··· Selected passage

The ambisonics representation can be provided from the ambisonics module 104 to a decomposition module 106. The module 106 is configured for decomposing the ambisonics representation into a mono channel and multiple source channels. For example, matrix multiplication can be performed in each frequency bin of the soundfield representation. The output of the decomposition module 106 can be provided to an encoding module 108. For example, an existing coding scheme can be used. After encoding, the encoded signal can be stored, forwarded and/or transmitted to another location. For example, a channel 110 represents one or more ways that an encoded audio signal can be managed, such as by transmission to another system for playback.
When the audio of the encoded signal should be played, a decoding process can be performed. In some implementations, the system 100 includes a decoding module 112. For example, the decoding module can perform operations in essentially the opposite way than in the respective modules 104, 106 and 108. For example, an inverse transform can be performed in the decoding module that partially or completely restores the ambisonics representation that was generated by the module 104. Similarly, the operations of the decomposition module 106 and the encoding module 108 can have their opposite counterparts in the decoding module 112. The resulting audio signals can be stored and/or played depending on the situation. For example, the system 100 can include two or more audio playback sources 114 (including, but not limited to, loudspeakers) to which the processed audio signal can be provided for playback.
In some implementations, the soundfield representation is not associated with a particular way of playing out the audio description. The soundfield description can be played out over a headphone, and the system can then compute what should be rendered in the headphones. In some implementations, the rendering can be dependent how the user turns his or her head. For example, a sensor can be used that informs the system of the head orientation, and the system can then cause the person to hear the sound coming from a direction that is independent of the head orientation. As another example, the soundfield description can be played out over a set of loudspeakers. That is, first the system can store or transmit the description of the soundfield around the listener. At the rendering system, a computation can then be made what the individual speakers should produce to create the soundfield around the listener's head, or the impression of that soundfield around the head. That is, the soundfield can be a definition of what the resulting sound around the listener should be, so that the rendering system can process that information and generate the appropriate sound to accomplish that result.
Coding of an audio signal may not, however, be a perfect process. For example, noise can be generated. In some implementations, it may be preferable to have as much noise as possible, as long as the noise is not perceptible to the listener. Namely, the more noise that is generated, the lower is the bitrate. That is, the system can seek to be as imprecise as practically possible to lower the number of bits that it needs to use to transmit the signal.

······
··· Record extracts

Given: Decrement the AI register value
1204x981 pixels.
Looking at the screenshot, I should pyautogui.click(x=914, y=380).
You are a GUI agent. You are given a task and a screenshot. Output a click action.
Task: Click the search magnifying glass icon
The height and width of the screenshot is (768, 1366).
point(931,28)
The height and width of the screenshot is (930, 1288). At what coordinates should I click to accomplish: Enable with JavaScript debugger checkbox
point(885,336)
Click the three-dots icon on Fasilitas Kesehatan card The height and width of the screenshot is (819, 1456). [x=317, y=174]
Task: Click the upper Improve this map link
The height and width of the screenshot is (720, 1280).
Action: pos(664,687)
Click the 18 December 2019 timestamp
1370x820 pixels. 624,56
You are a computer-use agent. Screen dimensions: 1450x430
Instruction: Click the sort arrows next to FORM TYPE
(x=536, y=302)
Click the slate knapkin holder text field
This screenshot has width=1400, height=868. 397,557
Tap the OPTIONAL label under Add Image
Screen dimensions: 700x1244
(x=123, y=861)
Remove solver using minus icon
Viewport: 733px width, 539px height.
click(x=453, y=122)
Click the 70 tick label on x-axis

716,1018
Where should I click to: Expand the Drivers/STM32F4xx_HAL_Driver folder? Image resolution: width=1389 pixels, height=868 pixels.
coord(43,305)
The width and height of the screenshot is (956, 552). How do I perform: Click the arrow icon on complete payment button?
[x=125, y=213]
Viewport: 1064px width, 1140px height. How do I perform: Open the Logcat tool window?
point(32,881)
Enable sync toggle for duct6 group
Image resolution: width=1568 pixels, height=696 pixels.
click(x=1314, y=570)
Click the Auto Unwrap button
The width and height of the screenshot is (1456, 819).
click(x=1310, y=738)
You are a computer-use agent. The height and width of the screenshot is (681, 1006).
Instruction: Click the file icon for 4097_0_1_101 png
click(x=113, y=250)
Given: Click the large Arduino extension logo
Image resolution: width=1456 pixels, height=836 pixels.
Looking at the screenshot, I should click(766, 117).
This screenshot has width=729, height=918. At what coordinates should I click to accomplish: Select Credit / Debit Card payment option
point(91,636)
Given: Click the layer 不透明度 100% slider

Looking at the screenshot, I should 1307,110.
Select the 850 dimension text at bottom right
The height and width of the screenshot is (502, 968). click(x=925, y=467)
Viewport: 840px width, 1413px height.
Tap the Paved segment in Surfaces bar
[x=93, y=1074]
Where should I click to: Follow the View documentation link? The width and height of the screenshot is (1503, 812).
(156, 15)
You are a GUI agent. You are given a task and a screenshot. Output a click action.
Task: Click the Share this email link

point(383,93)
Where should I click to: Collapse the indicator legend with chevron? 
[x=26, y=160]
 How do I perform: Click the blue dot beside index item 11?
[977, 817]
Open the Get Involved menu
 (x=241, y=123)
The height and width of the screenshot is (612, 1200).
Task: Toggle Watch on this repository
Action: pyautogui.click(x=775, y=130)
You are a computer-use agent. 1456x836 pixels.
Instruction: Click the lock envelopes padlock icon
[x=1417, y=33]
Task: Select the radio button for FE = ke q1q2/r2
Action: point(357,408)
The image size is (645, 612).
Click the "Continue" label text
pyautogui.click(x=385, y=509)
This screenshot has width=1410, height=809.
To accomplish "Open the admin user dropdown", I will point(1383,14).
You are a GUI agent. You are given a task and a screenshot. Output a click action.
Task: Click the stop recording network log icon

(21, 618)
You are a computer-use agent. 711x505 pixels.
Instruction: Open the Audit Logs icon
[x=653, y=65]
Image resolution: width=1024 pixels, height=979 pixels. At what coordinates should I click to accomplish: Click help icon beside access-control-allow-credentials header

······

- Goals:
1. Rewrite the audio coding passage between "Coding of an" and "transmit the signal.", inclusive, changing "noise" to "distortion".
2. According to the audio coding passage, what does the decomposition module split the ambisonics representation into?

- Solutions to each task:
1.
Coding of an audio signal may not, however, be a perfect process. For example, distortion can be generated. In some implementations, it may be preferable to have as much distortion as possible, as long as the distortion is not perceptible to the listener. Namely, the more distortion that is generated, the lower is the bitrate. That is, the system can seek to be as imprecise as practically possible to lower the number of bits that it needs to use to transmit the signal.

2. A mono channel and multiple source channels.